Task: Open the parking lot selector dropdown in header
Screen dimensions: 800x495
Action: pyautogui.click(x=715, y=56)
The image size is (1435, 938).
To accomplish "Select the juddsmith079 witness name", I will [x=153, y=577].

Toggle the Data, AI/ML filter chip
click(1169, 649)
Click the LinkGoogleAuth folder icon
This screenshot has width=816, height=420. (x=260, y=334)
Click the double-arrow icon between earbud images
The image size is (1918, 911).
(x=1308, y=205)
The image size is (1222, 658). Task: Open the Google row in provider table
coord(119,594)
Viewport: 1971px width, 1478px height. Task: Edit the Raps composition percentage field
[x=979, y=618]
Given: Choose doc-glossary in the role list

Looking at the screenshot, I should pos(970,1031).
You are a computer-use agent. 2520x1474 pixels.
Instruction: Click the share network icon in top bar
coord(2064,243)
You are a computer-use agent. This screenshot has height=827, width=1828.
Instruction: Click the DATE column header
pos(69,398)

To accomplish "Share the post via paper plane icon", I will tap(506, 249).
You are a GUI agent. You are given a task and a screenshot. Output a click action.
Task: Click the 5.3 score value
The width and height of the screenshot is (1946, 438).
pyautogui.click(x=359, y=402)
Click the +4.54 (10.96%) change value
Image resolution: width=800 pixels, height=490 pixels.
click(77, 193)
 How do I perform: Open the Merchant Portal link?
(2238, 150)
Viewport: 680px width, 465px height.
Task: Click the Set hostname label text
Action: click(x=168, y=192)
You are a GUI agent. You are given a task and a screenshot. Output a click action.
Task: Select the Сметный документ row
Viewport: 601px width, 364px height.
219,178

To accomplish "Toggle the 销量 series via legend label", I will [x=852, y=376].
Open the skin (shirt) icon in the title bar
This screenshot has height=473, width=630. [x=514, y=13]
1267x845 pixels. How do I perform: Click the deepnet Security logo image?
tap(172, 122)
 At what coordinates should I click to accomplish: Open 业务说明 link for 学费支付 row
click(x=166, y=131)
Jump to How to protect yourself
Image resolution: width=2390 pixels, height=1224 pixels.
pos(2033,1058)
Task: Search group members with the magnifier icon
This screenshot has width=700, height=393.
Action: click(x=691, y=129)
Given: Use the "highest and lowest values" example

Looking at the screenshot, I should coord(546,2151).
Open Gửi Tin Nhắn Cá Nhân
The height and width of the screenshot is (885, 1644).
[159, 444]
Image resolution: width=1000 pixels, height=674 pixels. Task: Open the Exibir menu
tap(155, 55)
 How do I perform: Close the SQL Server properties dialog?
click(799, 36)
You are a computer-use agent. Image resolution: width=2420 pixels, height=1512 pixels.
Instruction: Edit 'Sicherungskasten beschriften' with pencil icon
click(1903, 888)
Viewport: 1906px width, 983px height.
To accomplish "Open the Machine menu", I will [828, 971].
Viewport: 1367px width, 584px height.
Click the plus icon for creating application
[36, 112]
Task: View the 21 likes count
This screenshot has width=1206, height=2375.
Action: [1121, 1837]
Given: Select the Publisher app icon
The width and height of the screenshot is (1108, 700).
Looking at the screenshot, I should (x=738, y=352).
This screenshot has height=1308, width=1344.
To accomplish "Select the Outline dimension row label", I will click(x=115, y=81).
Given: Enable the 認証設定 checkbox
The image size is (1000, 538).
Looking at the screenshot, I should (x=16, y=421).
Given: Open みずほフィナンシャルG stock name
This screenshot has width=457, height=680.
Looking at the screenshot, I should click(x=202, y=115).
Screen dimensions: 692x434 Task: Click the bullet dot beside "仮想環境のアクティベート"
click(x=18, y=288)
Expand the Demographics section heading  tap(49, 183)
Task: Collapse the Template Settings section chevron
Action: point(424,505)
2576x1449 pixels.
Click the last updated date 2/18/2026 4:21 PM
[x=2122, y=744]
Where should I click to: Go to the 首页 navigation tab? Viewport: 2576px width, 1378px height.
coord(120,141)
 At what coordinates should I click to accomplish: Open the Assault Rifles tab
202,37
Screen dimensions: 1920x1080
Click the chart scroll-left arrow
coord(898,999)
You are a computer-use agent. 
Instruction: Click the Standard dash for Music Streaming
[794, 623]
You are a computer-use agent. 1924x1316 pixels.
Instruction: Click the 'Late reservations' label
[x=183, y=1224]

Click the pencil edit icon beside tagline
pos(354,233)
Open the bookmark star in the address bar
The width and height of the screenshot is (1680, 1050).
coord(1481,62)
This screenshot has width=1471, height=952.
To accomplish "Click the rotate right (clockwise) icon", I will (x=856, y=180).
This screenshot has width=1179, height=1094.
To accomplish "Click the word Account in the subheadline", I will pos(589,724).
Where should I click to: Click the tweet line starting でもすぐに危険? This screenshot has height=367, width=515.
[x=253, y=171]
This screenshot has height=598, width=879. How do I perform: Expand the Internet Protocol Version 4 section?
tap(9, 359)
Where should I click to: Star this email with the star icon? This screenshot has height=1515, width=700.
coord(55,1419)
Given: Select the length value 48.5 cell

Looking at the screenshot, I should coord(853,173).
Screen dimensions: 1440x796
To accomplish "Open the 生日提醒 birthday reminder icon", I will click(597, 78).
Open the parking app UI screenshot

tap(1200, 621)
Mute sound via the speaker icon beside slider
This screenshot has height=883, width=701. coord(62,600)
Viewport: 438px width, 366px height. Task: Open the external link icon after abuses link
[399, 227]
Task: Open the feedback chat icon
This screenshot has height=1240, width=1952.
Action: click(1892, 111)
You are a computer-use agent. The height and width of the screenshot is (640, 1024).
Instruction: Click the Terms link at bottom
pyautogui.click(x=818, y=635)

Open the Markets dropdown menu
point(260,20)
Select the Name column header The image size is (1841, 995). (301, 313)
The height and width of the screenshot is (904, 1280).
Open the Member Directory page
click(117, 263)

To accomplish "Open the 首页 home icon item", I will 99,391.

────

▸ Your instructions
Reproduce every one of the lines above verbatim, from the first through the last.

▸ Complete output
Task: Open the parking lot selector dropdown in header
Screen dimensions: 800x495
Action: pyautogui.click(x=715, y=56)
The image size is (1435, 938).
To accomplish "Select the juddsmith079 witness name", I will [x=153, y=577].

Toggle the Data, AI/ML filter chip
click(1169, 649)
Click the LinkGoogleAuth folder icon
This screenshot has width=816, height=420. (x=260, y=334)
Click the double-arrow icon between earbud images
The image size is (1918, 911).
(x=1308, y=205)
The image size is (1222, 658). Task: Open the Google row in provider table
coord(119,594)
Viewport: 1971px width, 1478px height. Task: Edit the Raps composition percentage field
[x=979, y=618]
Given: Choose doc-glossary in the role list

Looking at the screenshot, I should pos(970,1031).
You are a computer-use agent. 2520x1474 pixels.
Instruction: Click the share network icon in top bar
coord(2064,243)
You are a computer-use agent. This screenshot has height=827, width=1828.
Instruction: Click the DATE column header
pos(69,398)

To accomplish "Share the post via paper plane icon", I will tap(506, 249).
You are a GUI agent. You are given a task and a screenshot. Output a click action.
Task: Click the 5.3 score value
The width and height of the screenshot is (1946, 438).
pyautogui.click(x=359, y=402)
Click the +4.54 (10.96%) change value
Image resolution: width=800 pixels, height=490 pixels.
click(77, 193)
 How do I perform: Open the Merchant Portal link?
(2238, 150)
Viewport: 680px width, 465px height.
Task: Click the Set hostname label text
Action: click(x=168, y=192)
You are a GUI agent. You are given a task and a screenshot. Output a click action.
Task: Select the Сметный документ row
Viewport: 601px width, 364px height.
219,178

To accomplish "Toggle the 销量 series via legend label", I will [x=852, y=376].
Open the skin (shirt) icon in the title bar
This screenshot has height=473, width=630. [x=514, y=13]
1267x845 pixels. How do I perform: Click the deepnet Security logo image?
tap(172, 122)
 At what coordinates should I click to accomplish: Open 业务说明 link for 学费支付 row
click(x=166, y=131)
Jump to How to protect yourself
Image resolution: width=2390 pixels, height=1224 pixels.
pos(2033,1058)
Task: Search group members with the magnifier icon
This screenshot has width=700, height=393.
Action: click(x=691, y=129)
Given: Use the "highest and lowest values" example

Looking at the screenshot, I should coord(546,2151).
Open Gửi Tin Nhắn Cá Nhân
The height and width of the screenshot is (885, 1644).
[159, 444]
Image resolution: width=1000 pixels, height=674 pixels. Task: Open the Exibir menu
tap(155, 55)
 How do I perform: Close the SQL Server properties dialog?
click(799, 36)
You are a computer-use agent. Image resolution: width=2420 pixels, height=1512 pixels.
Instruction: Edit 'Sicherungskasten beschriften' with pencil icon
click(1903, 888)
Viewport: 1906px width, 983px height.
To accomplish "Open the Machine menu", I will [828, 971].
Viewport: 1367px width, 584px height.
Click the plus icon for creating application
[36, 112]
Task: View the 21 likes count
This screenshot has width=1206, height=2375.
Action: [1121, 1837]
Given: Select the Publisher app icon
The width and height of the screenshot is (1108, 700).
Looking at the screenshot, I should (x=738, y=352).
This screenshot has height=1308, width=1344.
To accomplish "Select the Outline dimension row label", I will click(x=115, y=81).
Given: Enable the 認証設定 checkbox
The image size is (1000, 538).
Looking at the screenshot, I should (x=16, y=421).
Given: Open みずほフィナンシャルG stock name
This screenshot has width=457, height=680.
Looking at the screenshot, I should click(x=202, y=115).
Screen dimensions: 692x434 Task: Click the bullet dot beside "仮想環境のアクティベート"
click(x=18, y=288)
Expand the Demographics section heading  tap(49, 183)
Task: Collapse the Template Settings section chevron
Action: point(424,505)
2576x1449 pixels.
Click the last updated date 2/18/2026 4:21 PM
[x=2122, y=744]
Where should I click to: Go to the 首页 navigation tab? Viewport: 2576px width, 1378px height.
coord(120,141)
 At what coordinates should I click to accomplish: Open the Assault Rifles tab
202,37
Screen dimensions: 1920x1080
Click the chart scroll-left arrow
coord(898,999)
You are a computer-use agent. 
Instruction: Click the Standard dash for Music Streaming
[794, 623]
You are a computer-use agent. 1924x1316 pixels.
Instruction: Click the 'Late reservations' label
[x=183, y=1224]

Click the pencil edit icon beside tagline
pos(354,233)
Open the bookmark star in the address bar
The width and height of the screenshot is (1680, 1050).
coord(1481,62)
This screenshot has width=1471, height=952.
To accomplish "Click the rotate right (clockwise) icon", I will (x=856, y=180).
This screenshot has width=1179, height=1094.
To accomplish "Click the word Account in the subheadline", I will pos(589,724).
Where should I click to: Click the tweet line starting でもすぐに危険? This screenshot has height=367, width=515.
[x=253, y=171]
This screenshot has height=598, width=879. How do I perform: Expand the Internet Protocol Version 4 section?
tap(9, 359)
Where should I click to: Star this email with the star icon? This screenshot has height=1515, width=700.
coord(55,1419)
Given: Select the length value 48.5 cell

Looking at the screenshot, I should coord(853,173).
Screen dimensions: 1440x796
To accomplish "Open the 生日提醒 birthday reminder icon", I will click(597, 78).
Open the parking app UI screenshot

tap(1200, 621)
Mute sound via the speaker icon beside slider
This screenshot has height=883, width=701. coord(62,600)
Viewport: 438px width, 366px height. Task: Open the external link icon after abuses link
[399, 227]
Task: Open the feedback chat icon
This screenshot has height=1240, width=1952.
Action: click(1892, 111)
You are a computer-use agent. The height and width of the screenshot is (640, 1024).
Instruction: Click the Terms link at bottom
pyautogui.click(x=818, y=635)

Open the Markets dropdown menu
point(260,20)
Select the Name column header The image size is (1841, 995). (301, 313)
The height and width of the screenshot is (904, 1280).
Open the Member Directory page
click(117, 263)

To accomplish "Open the 首页 home icon item", I will 99,391.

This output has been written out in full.